:: Problem to solve ::
Word for word, transcribe every line from the one holding "You are a computer-use" through the end of the records, but not the pictures.

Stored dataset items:
━━━━━━━━━━━━━━━━
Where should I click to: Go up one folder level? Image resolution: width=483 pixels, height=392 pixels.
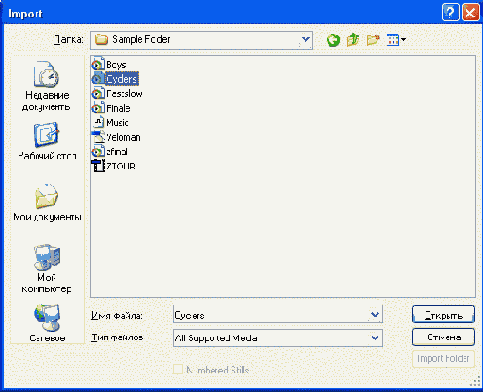coord(353,40)
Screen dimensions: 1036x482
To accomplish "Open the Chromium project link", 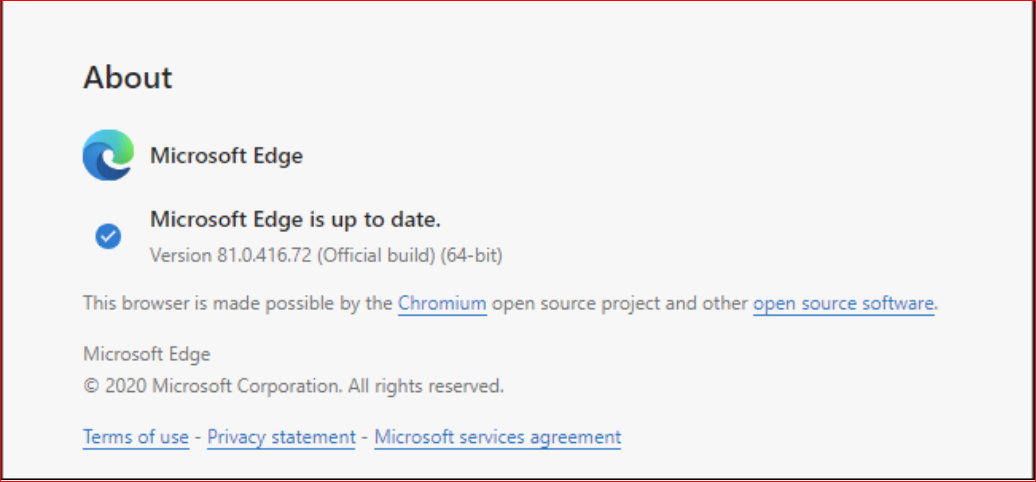I will pos(442,303).
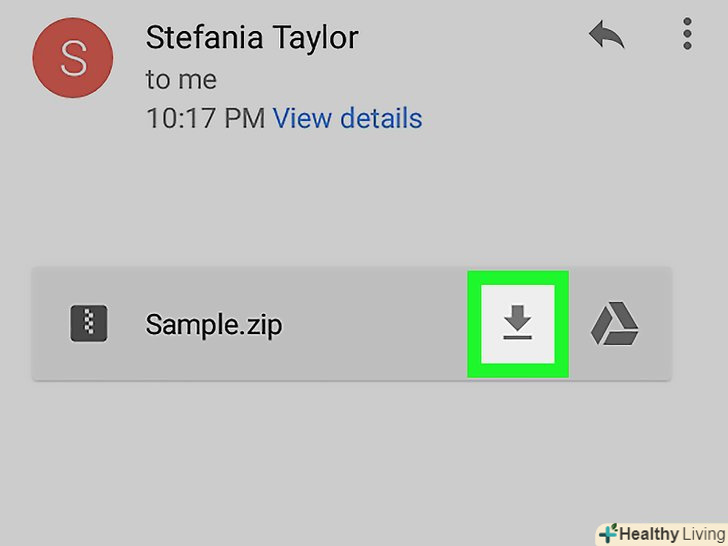Click View details link
This screenshot has height=546, width=728.
coord(347,118)
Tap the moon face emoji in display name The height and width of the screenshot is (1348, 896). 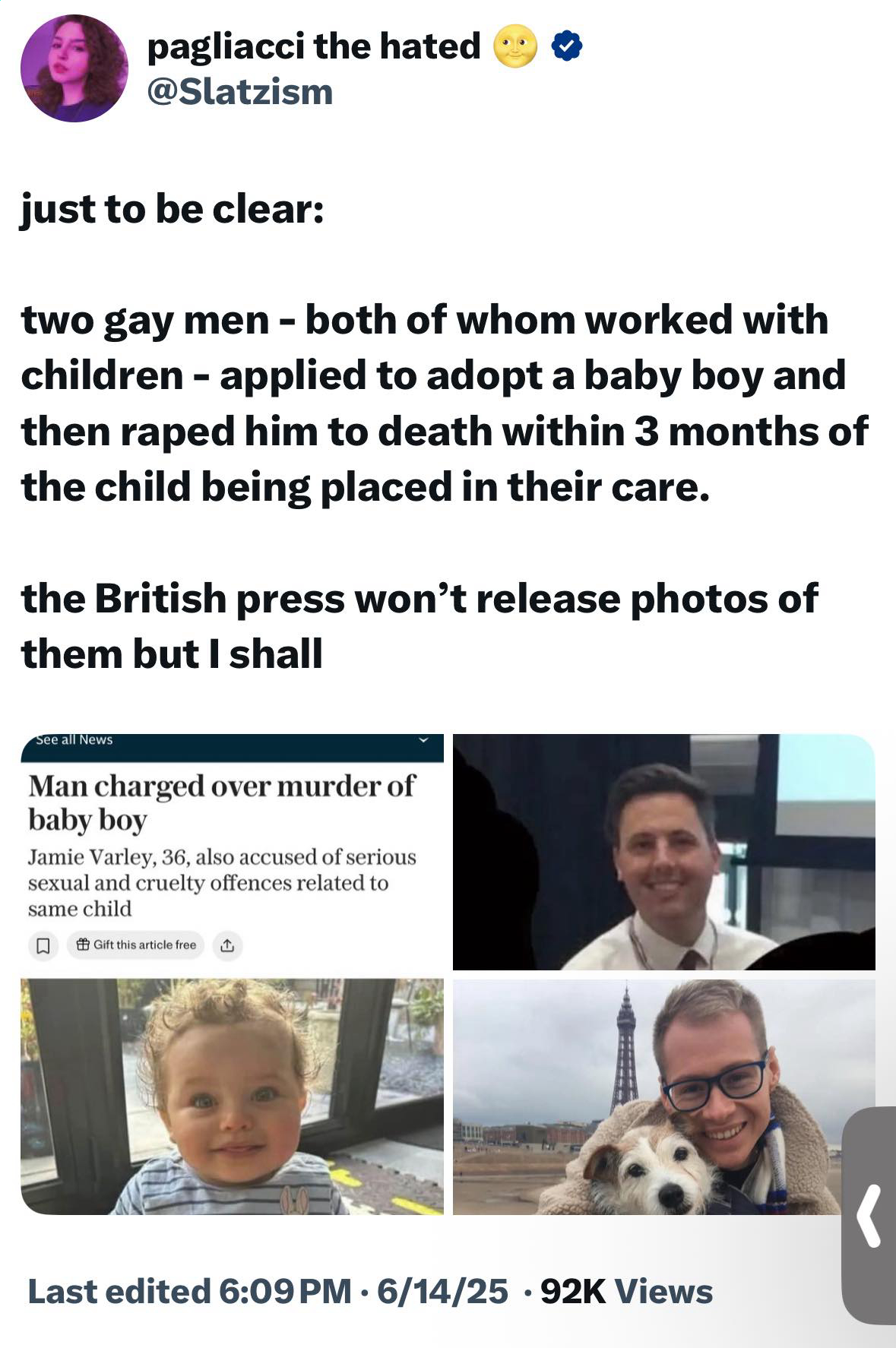click(x=514, y=47)
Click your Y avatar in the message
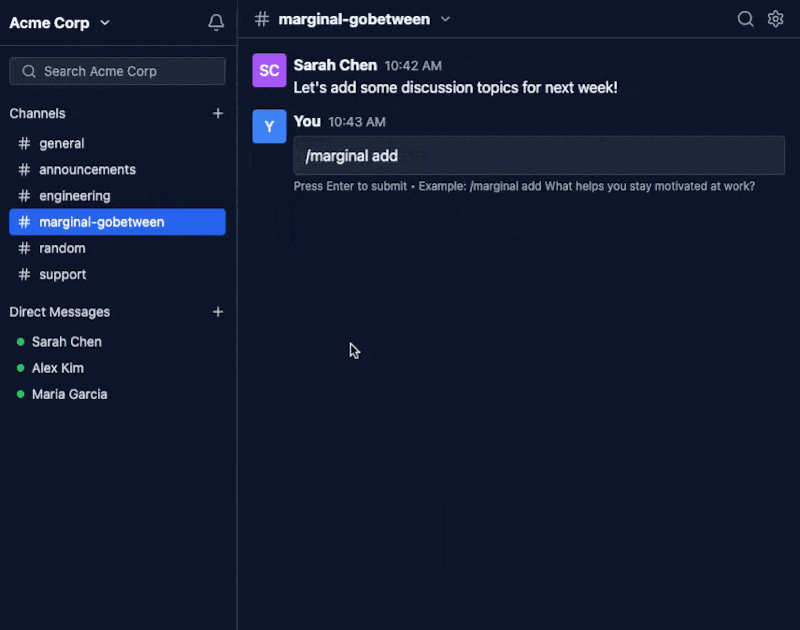Image resolution: width=800 pixels, height=630 pixels. 269,127
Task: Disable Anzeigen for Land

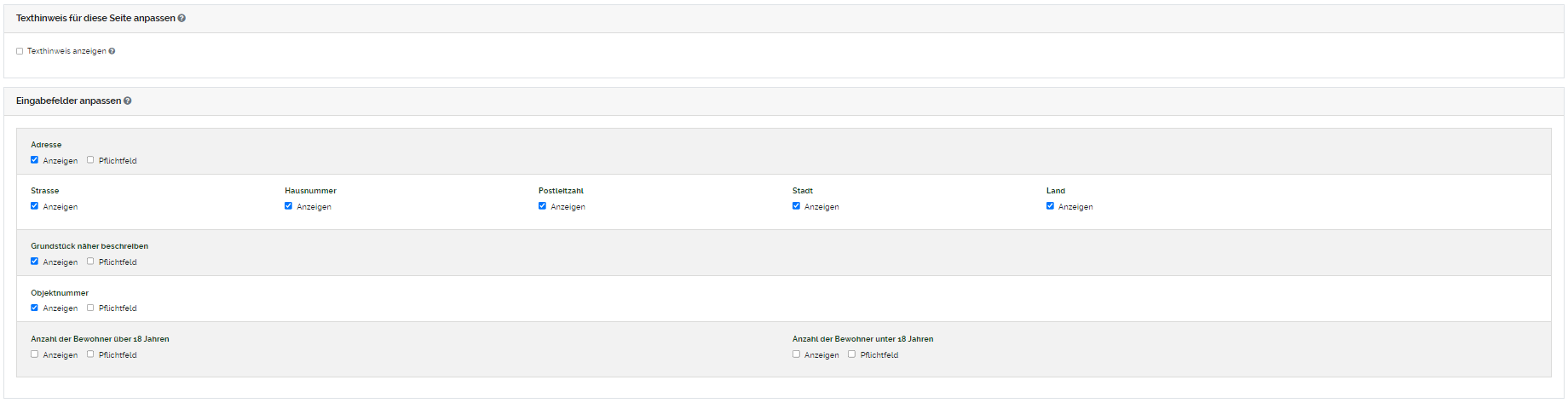Action: coord(1050,206)
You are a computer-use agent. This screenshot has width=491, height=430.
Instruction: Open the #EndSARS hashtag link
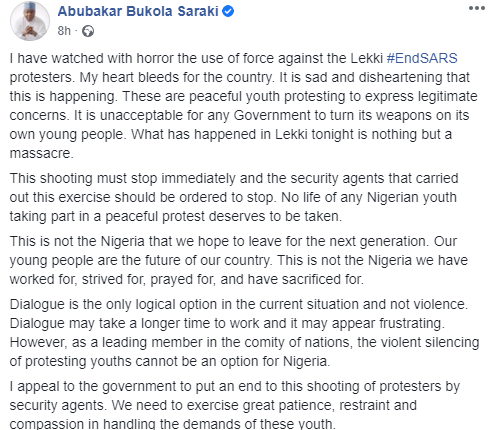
━━━━━━━━━━━━━━━━
:: Output for this exercise ::
You are a computer-use agent. This screenshot has width=491, height=430.
Instruction: Open the #EndSARS hashtag link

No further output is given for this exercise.